事業会社から調達する前に知るべき3つの投資体制の違い


(3)二人組合型

ファンドの資金は事業会社が提供し、その運用はベンチャーキャピタルが行うという方法を取るケースもよく見られます。Global BrainやSBI、Spiral Capitalなどが、このような「VC as a Service」を提供しているVCの一例です(略して「VCaaS」、「ビーシーアース」なんてどうでしょう)。この方法には様々な応用パターンがありますが、基本的には、事業会社の戦略目標を踏まえてVCaaSがファンドを運用するという契約を結びます。事業会社は普通のLP投資家のように管理報酬とキャリーを支払いますが、多くの場合、ファンドの投資判断に対して発言権を持ちます。

VCaaSは、関わっているメンバーのほぼ全員に多くのメリットをもたらします(※)。事業会社からすれば、人事部の給与表を崩壊させるような事態を避けつつ、投資のプロフェッショナルを雇えます。ベンチャーキャピタルは運用資産を増やし、それに伴いより多くの報酬を得ることができます。起業家側にとっては、VCをバッファーとしながら、事業会社から資金調達するメリットを享受できるかもしれないチャンスです。たとえ事業会社の戦略目標が変わってしまったとしても、ファンドを運用しているVCから引き続きサポートを得る道が残されているのです。

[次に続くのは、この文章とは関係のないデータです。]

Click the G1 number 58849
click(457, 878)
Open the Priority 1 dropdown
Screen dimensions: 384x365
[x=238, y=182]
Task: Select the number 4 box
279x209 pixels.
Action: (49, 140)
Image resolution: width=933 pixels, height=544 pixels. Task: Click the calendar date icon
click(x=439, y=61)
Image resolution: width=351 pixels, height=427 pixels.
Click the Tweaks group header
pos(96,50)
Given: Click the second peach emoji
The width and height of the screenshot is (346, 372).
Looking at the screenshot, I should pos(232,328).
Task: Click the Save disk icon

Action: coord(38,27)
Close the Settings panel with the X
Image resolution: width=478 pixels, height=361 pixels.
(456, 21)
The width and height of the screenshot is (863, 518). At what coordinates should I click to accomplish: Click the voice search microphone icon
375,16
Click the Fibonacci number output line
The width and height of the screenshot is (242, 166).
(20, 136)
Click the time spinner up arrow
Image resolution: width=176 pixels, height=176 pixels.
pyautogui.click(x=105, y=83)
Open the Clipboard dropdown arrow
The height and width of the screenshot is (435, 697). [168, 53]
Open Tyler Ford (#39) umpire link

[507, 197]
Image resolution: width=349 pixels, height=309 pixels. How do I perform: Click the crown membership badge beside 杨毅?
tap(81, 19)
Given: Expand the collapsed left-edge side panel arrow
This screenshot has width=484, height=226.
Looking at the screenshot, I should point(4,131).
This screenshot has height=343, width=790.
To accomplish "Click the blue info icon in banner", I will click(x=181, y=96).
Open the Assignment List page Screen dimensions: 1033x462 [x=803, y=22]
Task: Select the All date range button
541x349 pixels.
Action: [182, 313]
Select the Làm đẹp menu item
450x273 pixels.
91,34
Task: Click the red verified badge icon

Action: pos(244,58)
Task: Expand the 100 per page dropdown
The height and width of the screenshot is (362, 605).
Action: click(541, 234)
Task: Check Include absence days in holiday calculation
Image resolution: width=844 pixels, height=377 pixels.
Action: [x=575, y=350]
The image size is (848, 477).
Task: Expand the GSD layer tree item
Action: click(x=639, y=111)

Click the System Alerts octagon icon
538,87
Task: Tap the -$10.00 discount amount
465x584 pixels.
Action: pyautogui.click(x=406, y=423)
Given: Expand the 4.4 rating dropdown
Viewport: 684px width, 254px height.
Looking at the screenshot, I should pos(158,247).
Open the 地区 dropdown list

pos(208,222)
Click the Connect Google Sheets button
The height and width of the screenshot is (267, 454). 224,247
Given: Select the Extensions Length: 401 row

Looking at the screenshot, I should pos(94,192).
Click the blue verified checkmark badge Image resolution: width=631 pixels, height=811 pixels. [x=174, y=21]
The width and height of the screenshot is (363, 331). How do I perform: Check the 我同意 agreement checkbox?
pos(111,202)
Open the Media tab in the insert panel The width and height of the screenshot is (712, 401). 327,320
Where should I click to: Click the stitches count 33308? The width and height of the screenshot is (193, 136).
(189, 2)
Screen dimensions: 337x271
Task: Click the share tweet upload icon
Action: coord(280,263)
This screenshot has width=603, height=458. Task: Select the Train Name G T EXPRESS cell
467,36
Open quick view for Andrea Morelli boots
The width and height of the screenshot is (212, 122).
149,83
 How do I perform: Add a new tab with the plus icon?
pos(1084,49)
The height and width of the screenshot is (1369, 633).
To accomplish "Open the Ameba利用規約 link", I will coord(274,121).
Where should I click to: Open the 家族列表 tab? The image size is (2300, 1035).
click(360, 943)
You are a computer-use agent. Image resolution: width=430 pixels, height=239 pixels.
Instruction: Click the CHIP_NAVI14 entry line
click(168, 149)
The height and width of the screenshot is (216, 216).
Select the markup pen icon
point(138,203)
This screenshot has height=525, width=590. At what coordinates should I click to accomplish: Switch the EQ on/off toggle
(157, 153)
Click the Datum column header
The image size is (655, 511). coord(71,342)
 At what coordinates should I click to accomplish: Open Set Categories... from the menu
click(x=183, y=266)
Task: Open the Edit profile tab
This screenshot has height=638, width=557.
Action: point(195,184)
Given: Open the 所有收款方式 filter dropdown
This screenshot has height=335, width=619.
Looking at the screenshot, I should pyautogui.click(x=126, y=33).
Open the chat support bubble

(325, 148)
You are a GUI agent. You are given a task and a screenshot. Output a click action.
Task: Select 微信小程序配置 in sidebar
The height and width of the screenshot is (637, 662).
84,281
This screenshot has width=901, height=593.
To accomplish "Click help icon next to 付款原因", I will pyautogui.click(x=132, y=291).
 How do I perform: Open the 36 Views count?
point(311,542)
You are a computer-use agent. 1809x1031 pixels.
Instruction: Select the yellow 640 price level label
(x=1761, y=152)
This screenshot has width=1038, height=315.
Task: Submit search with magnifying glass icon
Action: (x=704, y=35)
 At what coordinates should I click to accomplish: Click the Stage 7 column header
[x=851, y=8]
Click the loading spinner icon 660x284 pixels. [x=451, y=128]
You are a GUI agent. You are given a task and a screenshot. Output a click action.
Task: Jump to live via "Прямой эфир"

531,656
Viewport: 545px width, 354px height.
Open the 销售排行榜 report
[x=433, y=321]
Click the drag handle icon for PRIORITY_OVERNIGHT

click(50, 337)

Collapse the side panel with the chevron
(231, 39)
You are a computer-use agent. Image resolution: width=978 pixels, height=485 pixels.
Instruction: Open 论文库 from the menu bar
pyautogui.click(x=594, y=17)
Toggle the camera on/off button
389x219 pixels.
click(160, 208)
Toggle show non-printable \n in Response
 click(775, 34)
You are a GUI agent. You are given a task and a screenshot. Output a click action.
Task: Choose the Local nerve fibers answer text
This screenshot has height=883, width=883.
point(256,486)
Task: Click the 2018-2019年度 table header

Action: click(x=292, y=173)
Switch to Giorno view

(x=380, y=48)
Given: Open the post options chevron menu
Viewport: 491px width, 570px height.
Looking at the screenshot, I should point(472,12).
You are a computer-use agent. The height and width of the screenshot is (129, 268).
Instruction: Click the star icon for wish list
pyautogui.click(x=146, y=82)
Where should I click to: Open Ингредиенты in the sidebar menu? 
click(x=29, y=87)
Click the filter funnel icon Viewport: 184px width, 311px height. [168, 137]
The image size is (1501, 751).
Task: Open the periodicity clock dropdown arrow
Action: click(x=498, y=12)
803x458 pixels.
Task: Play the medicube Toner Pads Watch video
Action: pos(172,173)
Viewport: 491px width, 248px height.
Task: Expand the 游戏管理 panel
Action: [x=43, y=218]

いずれのタイプの事業会社からの出資についても、現在にいたるまでのスタートアップへの投資期間や、そのトラックレコードについて検討することも大事です。バランスシート型の投資家であっても、長期にわたってスタートアップに投資していて、起業家の間での評判も良いなら、他よりも優れた選択肢である可能性があります 。この投資方法だから、この投資家の方が良いなどといった単純な話ではないのです。しかし、上に述べた投資の体制の違いを背景として知っておくことで、少なくとも次回以降の記事で取り上げるトピックの理解に役立つと思います。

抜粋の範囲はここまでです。